Article by Dr. Gianluca Marucco (LINKS Foundation)
GNSS is a key enabling technology for a new generation of Location Based Services (LBS), which are able to support highly scalable pervasive applications where a large number of geographically distributed users can be engaged in immersive games or services from public authorities as well as commercial providers. However, GNSS can be prone to threats such as spoofing attacks which can alter the estimated users’ position. This risk has prevented LBS to be used in those mass-market applications that are potentially highly rewarding or where users’ health is involved.
GOEASY is aiming to fill this gap and to enable more secure and privacy-savvy mass-market applications with its two security pillars:
- An end-to-end, adaptive framework for dependable and trusted exchange of information built upon existing open architectures for e-Security;
- The distinctive Galileo authentication feature in its Open Service, the so-call OSNMA (Open Service Navigation Message Authentication).
The GOEASY architecture has been already described in this blog by Dr. Sisay Chala (Fraunhofer FIT). Here we will focus on the second of the abovementioned pillars, i.e. the OSNMA and its implementation in the GOEASY platform.
Galileo OSNMA is provided on the E1-B signal at data level and offered for free. “Navigation Message Authentication” means that the system guarantees to users that the received data are authentic, i.e. have not been modified and come from the Galileo satellites and not from any other source. This feature protects users against specific threats with relatively high likelihood: spoofing attacks feasible with low-cost hardware.
OSNMA is intended to be exploitable from a standalone Galileo receiver without the need of any external assistance. In this case, the time necessary to decode all the required information from the satellites is of the order of some minutes, specifically from three to seven minutes, depending on the algorithm configuration of the OSNMA service provider. Furthermore, signal propagation issues and specific implementation choices in receivers (e.g. power saving) can also affect the actual performances. However, if the receiver is in hot/warm start condition or it can obtain OSNMA data from other sources (e.g. any form of assistance), the Time Before Authentication (TBA) can be greatly reduced.
A GNSS receiver operating in the GOEASY ecosystem falls in the second case, because it operates in a connected framework and it can obtain some information by other connected components.
The GOEASY platform foresees that connected devices can authenticate themselves and exchange data in a secure way. In such an infrastructure, the secure channel can be exploited to send OSNMA related data. Considering this aspect, GOEASY takes full advantage of its platform and provides navigation message authentication using the so-called client-server approach.
The GOEASY implementation of this method is based on:
- A set of reference Galileo receivers that, for each Galileo satellite in view, decode and send to the GOEASY platform the content of the navigation message including the portion allocated to the NMA. These data are associated with a proper time stamp (the Galileo time).
- A database (included in the GOEASY platform) that stores all the decoded navigation messages.
- The GOEASY devices that collect the data from the same satellites in view to the reference receivers and send these data to the GOEASY platform.

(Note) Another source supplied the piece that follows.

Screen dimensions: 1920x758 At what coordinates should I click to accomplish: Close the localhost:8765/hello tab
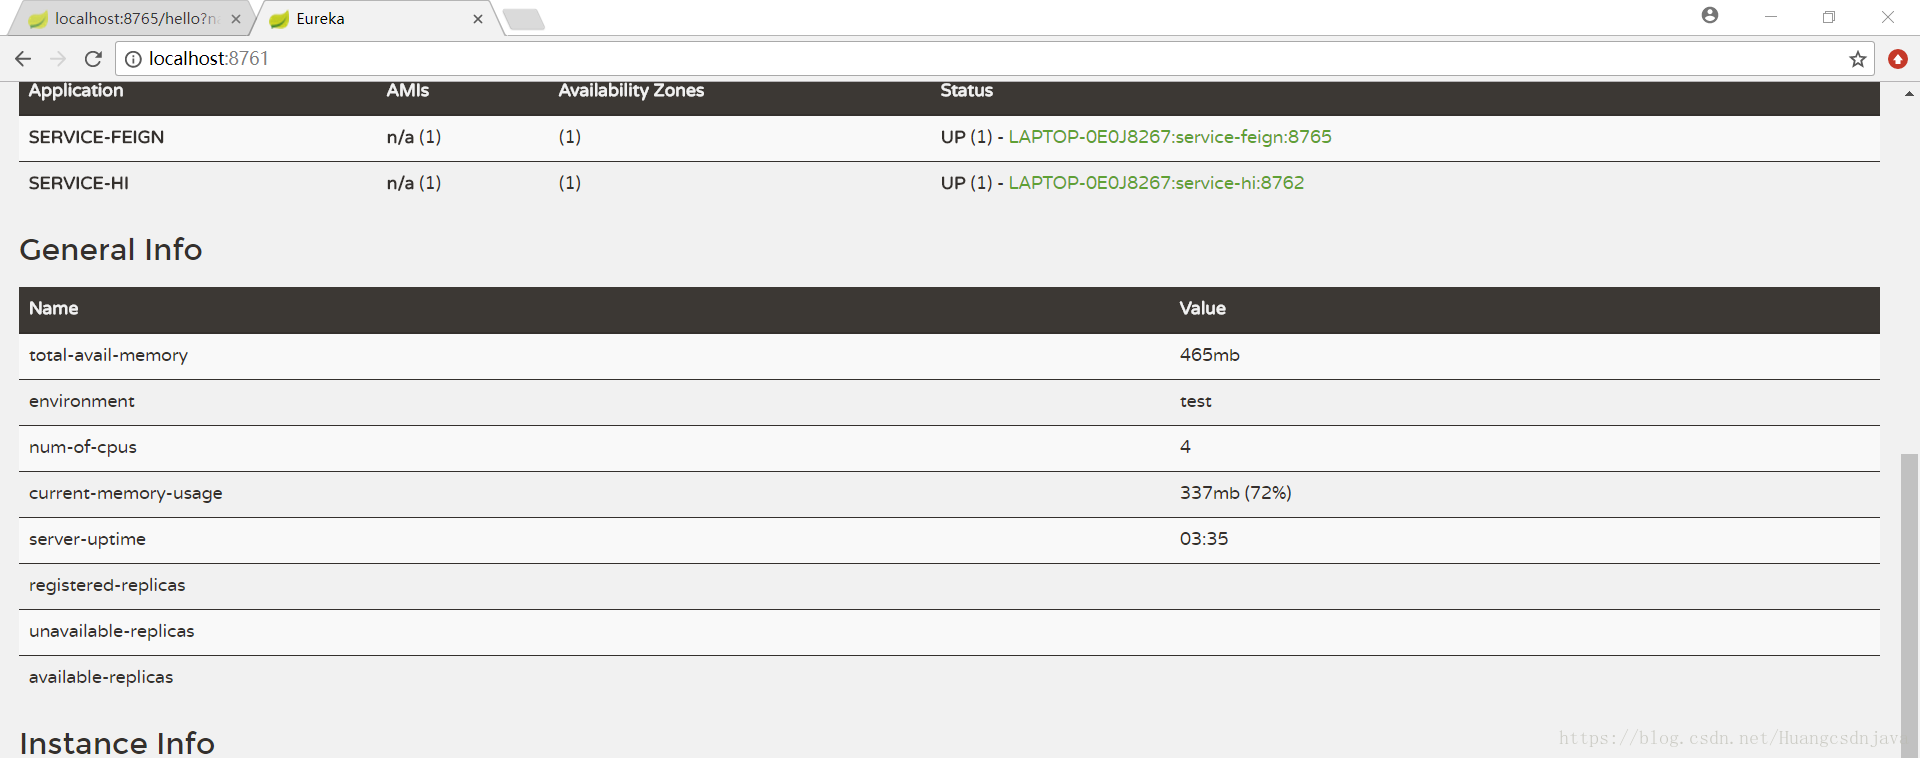point(236,19)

- The End-to-End Galileo Authentication component (E2EA) that compares the data collected by the mobile devices to the corresponding data decoded by the reference receivers.

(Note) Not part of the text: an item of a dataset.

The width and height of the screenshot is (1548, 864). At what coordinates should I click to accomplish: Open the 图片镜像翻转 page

A position is assumed authentic if the Galileo messages, coming from the satellites which are used by the mobile device to compute its position, are authenticated. Strictly speaking, this assumption is not fully correct, because only the navigation messages can be considered as authentic and this is true for every method based on OSNMA. However, this inference is reasonable for the scope of the services offered by GOEASY, since this technique provide a good protection against those types of attack having both the following characteristics:
- are likely, i.e. not too complex to be launched by a malicious attacker;
- can provide an advantage to the (self)attacker, e.g. can simulate a virtuous behaviour eligible of rewarding.